The boss of Qantas Freight in the Americas
during that era was George Stark.
George (pictured second from left in photo
below) was a great nuts and bolts cargo guy.
He
was also a pillar of the O’Hare Air Cargo Association where he
loved to play golf, as I recall.
In 1980 when we showed up in California
to give him our Man of the Year award, he was bemused and somewhat chagrined
that a local labor beef had resulted in security observers posted in
The Sir Francis Drake Hotel on Powell Street with a commanding view
of Qantas House where George worked.
Thinking back to that time, it should
have been apparent to anybody in commercial aviation that someday our
business and art might become a target.
The first time I met Bruce McCaffrey he
was sitting in Gil’s chair in that Sunrise Highway Building.
But Bruce, who I always considered one
cool customer, didn’t stay in New York for long.
Bruce headed to LAX and was the founder
of Qantas Freight in Southern California as the LAX West Imperial Cargo
Center was created in the 1980’s.
It
is worth mentioning that Bruce, in a move of true grace and humanity,
appointed Terry MacDonald, who was the great belly cargo guy from Eastern
Airlines and sat atop EAL Building 9, as the man to take his regional
seat in New York when he flew off to Lotus Land.
Terry, (left with wife, Annette) like
Bruce, might still be there except for a grim accident that claimed
the love of his life, Annette, on that very same Sunrise Highway just
a few miles from the Qantas office after a Christmas party.
The next time I saw Bruce was at LAX in
2005.
He was, of course, older and operating
pretty well despite having suffered a stroke.
Bruce was always proud to deliver on budget
for Qantas Freight.
I remember we exchanged memorabilia and
did a story on Bruce. We felt lucky to have that opportunity because
at this point he almost never appears in print about anything.

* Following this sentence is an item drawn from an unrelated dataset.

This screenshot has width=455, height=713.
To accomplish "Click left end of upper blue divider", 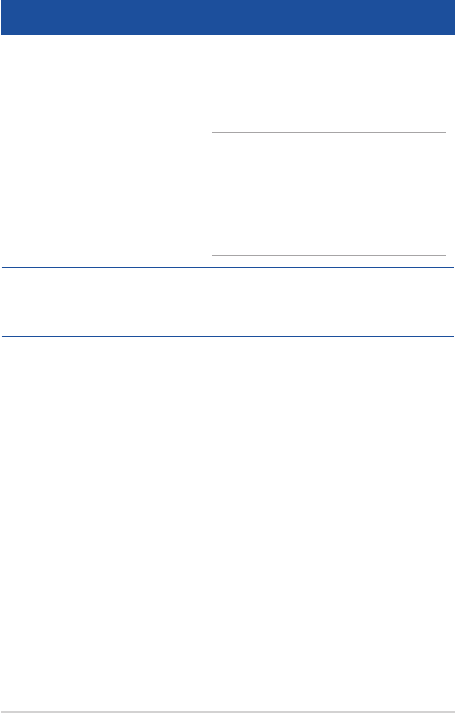I will click(x=5, y=267).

At that time we suggested a trip down
under, but Bruce, who checked everything with the home office, could
not get us a bump up to Business Class and the trip idea fizzled when
I thought of 14 hours with my chin to my knees.

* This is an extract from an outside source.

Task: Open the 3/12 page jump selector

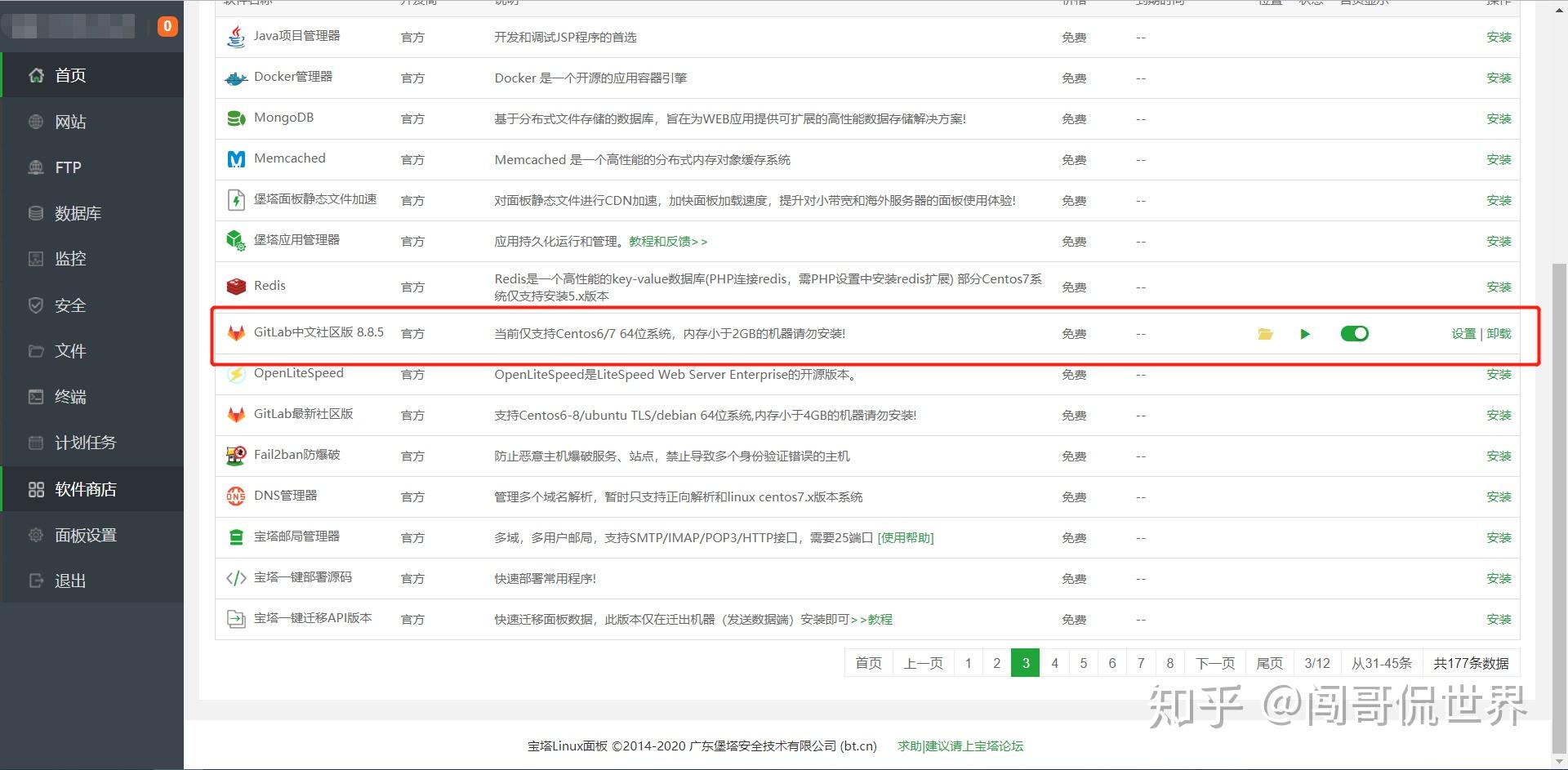Action: (1317, 663)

When word came that Bruce McCaffrey, the
straight arrow guy I had known for many years, was in a price fixing
beef with the U.S. DOJ our first reaction was disbelief.
Now about a month after we met in The
Oyster Bar in Grand Central Station and spoke to Bruce McCaffrey for
the third time in twenty-five years, we can only marvel at the spirit
and determination that Bruce, a guy who once lived for air cargo, now
gives to himself.
It’s worth mentioning that once
upon a time Bruce was a Pan Am Clipper Cargo guy, back when those people
of the big blue meatball were breathing more air in the cargo area than
all the other international carriers combined.
Not for nothing, but modern air cargo
as we know it began with people like Bruce.